3.正評網民主要屬性(該屬性例如為年齡層或性別或教育程度或居住區域) 3. The main attributes of netizens are being evaluated (such attributes are age or gender or education level or living area)

4.負評網民主要屬性(該屬性例如為年齡層或性別或教育程度或居住區域) 4. Negative evaluation of main attributes of netizens (this attribute is, for example, age or gender or education level or living area)

5.媒體正評關鍵字詞列表 5. The media is reviewing the keyword list

6.媒體負評關鍵字詞列表 6. Media negative keyword list

7.網民正評關鍵字詞列表 7. Internet users are reviewing the keyword list

8.網民負評關鍵字詞列表 8. Netizen negative comment keyword list

請繼續參閱第4圖係為本發明的方法流程示意圖。如圖所示,本發明的方法包括步驟如下: Please continue to refer to FIG. 4 which is a schematic flowchart of a method of the present invention. As shown in the figure, the method of the present invention includes the following steps:

步驟S01取得網路資訊。在本步驟經由該事件取樣模組11從網路資料源20取得網路資訊的內容及發佈時間訊息儲存在該資料庫12。 Step S01 obtains network information. In this step, the content of the network information obtained from the network data source 20 and the release time information are stored in the database 12 via the event sampling module 11.

步驟S02產生數個不同事件主題。在本步驟經由該主題產生模13組根據該資料庫12內的網路資訊的累計數量產生複數個不同事件主題,每一事件主題係由該主題產生模組13的詞句分析次模組131分析該資料庫12內的每一網路資訊內容後找出至少一關鍵詞句及至少一正負情緒詞句,分析技術例如但不限制利用目前的中文分詞技術、自然語言處理技術或中文訊息處理技術及情緒分析方法(已在上面詳細說明,此不重複贅述)對網路資訊的內容文字進行去重複、斷詞、斷句、語意分析後萃取出該關鍵詞句及該 正負情緒詞句。 Step S02 generates several different event topics. In this step, the topic generation module 13 is used to generate a plurality of different event topics according to the accumulated amount of network information in the database 12. Each event topic is analyzed by the topic analysis module 13 of the topic generation module 13 At least one keyword sentence and at least one positive and negative emotional word are found after each online information content in the database 12, and analysis techniques such as, but not limited to, using current Chinese word segmentation technology, natural language processing technology, or Chinese message processing technology and emotion Analytical method (has been explained in detail above, this is not repeated here). Deduplication, word segmentation, sentence segmentation, and semantic analysis are performed on the content text of network information to extract the keyword sentence and the Positive and negative emotional words.

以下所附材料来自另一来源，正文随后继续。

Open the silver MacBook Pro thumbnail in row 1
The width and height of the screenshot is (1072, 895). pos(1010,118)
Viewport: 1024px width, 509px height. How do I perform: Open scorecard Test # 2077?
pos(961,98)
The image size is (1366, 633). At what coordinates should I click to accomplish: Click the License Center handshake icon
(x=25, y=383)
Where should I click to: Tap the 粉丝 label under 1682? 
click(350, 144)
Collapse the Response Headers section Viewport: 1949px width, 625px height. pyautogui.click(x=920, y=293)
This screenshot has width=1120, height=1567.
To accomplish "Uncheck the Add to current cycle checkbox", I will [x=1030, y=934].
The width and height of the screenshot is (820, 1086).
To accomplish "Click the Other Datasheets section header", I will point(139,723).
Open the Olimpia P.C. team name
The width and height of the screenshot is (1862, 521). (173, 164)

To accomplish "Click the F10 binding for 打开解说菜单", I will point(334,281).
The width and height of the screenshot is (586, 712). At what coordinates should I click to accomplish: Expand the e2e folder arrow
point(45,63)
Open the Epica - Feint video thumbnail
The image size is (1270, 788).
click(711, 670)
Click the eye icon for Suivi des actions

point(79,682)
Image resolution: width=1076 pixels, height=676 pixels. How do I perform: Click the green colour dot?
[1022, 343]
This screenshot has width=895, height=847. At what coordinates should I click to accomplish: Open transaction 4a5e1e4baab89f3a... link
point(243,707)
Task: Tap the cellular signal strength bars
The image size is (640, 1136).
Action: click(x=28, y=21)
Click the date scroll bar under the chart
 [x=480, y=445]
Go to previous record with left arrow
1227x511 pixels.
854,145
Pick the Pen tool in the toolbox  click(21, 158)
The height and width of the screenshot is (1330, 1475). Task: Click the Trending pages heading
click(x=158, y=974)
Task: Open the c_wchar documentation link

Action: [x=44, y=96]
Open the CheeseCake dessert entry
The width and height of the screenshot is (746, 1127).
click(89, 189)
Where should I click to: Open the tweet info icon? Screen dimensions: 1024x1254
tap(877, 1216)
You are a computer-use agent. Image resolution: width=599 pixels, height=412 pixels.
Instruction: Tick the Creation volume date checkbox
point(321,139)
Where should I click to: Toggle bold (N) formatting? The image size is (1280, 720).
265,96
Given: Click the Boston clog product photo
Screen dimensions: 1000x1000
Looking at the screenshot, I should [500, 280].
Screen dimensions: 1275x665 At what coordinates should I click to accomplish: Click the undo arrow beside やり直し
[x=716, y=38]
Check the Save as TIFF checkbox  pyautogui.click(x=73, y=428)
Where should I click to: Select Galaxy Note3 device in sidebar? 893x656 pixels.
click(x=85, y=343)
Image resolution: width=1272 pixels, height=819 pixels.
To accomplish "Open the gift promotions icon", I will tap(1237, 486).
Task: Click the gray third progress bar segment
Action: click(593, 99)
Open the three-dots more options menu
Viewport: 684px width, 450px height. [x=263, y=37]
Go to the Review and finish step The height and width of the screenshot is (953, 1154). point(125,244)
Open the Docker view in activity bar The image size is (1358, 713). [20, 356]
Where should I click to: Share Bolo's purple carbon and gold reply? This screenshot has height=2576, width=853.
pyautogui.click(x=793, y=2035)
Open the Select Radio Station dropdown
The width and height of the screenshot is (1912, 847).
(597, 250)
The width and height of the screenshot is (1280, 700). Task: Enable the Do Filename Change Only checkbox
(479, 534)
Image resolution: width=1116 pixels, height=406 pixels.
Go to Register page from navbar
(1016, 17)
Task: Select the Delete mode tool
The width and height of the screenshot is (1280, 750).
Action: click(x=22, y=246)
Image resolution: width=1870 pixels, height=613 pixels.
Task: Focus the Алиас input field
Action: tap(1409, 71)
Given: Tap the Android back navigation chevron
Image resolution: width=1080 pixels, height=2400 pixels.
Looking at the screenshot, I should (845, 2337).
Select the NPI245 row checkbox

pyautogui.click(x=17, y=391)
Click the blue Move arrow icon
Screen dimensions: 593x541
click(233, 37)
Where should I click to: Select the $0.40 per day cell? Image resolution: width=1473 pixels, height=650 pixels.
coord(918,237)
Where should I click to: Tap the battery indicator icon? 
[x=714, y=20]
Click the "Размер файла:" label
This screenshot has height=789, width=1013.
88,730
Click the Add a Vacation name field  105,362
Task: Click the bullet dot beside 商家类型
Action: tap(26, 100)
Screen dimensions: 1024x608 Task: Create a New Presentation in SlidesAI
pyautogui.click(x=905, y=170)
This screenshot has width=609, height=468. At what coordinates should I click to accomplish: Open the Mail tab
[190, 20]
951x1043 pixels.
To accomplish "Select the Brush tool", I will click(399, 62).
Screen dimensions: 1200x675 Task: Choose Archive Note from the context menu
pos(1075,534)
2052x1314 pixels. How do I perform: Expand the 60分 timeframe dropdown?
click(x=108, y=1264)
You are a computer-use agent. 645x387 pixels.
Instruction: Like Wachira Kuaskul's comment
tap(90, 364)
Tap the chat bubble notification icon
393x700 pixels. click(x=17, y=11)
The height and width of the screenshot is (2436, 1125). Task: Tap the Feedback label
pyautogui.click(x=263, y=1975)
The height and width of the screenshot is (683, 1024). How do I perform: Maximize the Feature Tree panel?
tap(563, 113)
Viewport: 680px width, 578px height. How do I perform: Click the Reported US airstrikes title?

然後經由一分類/聚類次模組132以分類或聚類方式將具有相似關鍵詞句的網路資訊歸為一事件群組,然後根據該事件群組內的每一網路資訊的關鍵詞句定義該事件群組的群組關鍵詞句,並將該群組關鍵詞句作為新進入該資料庫12內的網路資訊匹配歸入所屬事件群組的依據。然後該事件主題產生次模組134根據該事件群組中的網路資訊數量累計至一預設值產生一事件主題。該預設值係由系統設定,例如但不限制將預設值設定為網路資訊數量累積到50篇就產生一事件主題。 Then, through a classification / clustering sub-module 132, the network information with similar keywords is classified into an event group in a classification or clustering manner, and then the keyword sentence of each network information in the event group is defined. The group keyword sentence of the event group, and the group keyword sentence as the basis for the network information newly entered into the database 12 to be classified into the event group to which it belongs. Then the event theme generation sub-module 134 generates an event theme according to the accumulated amount of network information in the event group to a preset value. The preset value is set by the system, for example, but not limited to, setting the preset value to an event theme is generated by accumulating 50 pieces of network information.

步驟S03判定每一事件主題是否為熱門主題,並根據每一熱門主題的綜合指數高低依序排列。在本步驟經由針對每一事件主題依據數個參數得到一綜合指數,並在該綜合指數超過一預設警示值時將該事件主題判定為熱門主題,且依據每一熱門主題的綜合指數的高低依序排列該等熱門主題。,綜合指數較高的熱門主題排列在前面序位,而綜合指數較低的熱門主題排列在後面序位。再者,考慮到這些熱門主題的話題性,系統可以在一排列範圍內依序排列,例如但不限制如第6圖所示排列10則事件主題。用來計算該綜合指數的各參數及該等參數的各項次指標如前面所述。 Step S03 determines whether each event theme is a popular theme, and arranges them in order according to the comprehensive index of each popular theme. In this step, a comprehensive index is obtained based on several parameters for each event theme, and the event theme is determined as a hot topic when the comprehensive index exceeds a preset warning value, and the comprehensive index of each hot topic is determined Sort these hot topics in order. Popular topics with a higher comprehensive index are ranked in the front rank, while popular topics with a lower composite index are ranked in the back rank. Furthermore, considering the topicality of these popular topics, the system can arrange them sequentially within a permutation range, such as but not limited to arranging 10 event themes as shown in FIG. 6. The parameters used to calculate the composite index and the sub-indicators of these parameters are as described above.

步驟S04區分該等熱門主題的重要性等級,在本步驟經由該事件決策支援模組15的該事件決策次模組151根據每一熱門主題的一關注度參數及一關注時間參數決定該熱門主題的重要性等級,且經由該事件決策支援模組15的該事件支援次模組152統計該熱門主題的正負情緒詞句然後按照前述的預設格式輸出報告。 Step S04 distinguishes the importance levels of the hot topics. In this step, the event decision sub-module 151 of the event decision support module 15 determines the hot topic according to an attention parameter and an attention time parameter of each hot topic. And the event support sub-module 152 of the event decision support module 15 counts the positive and negative sentiment words of the hot topic and then outputs a report according to the aforementioned preset format.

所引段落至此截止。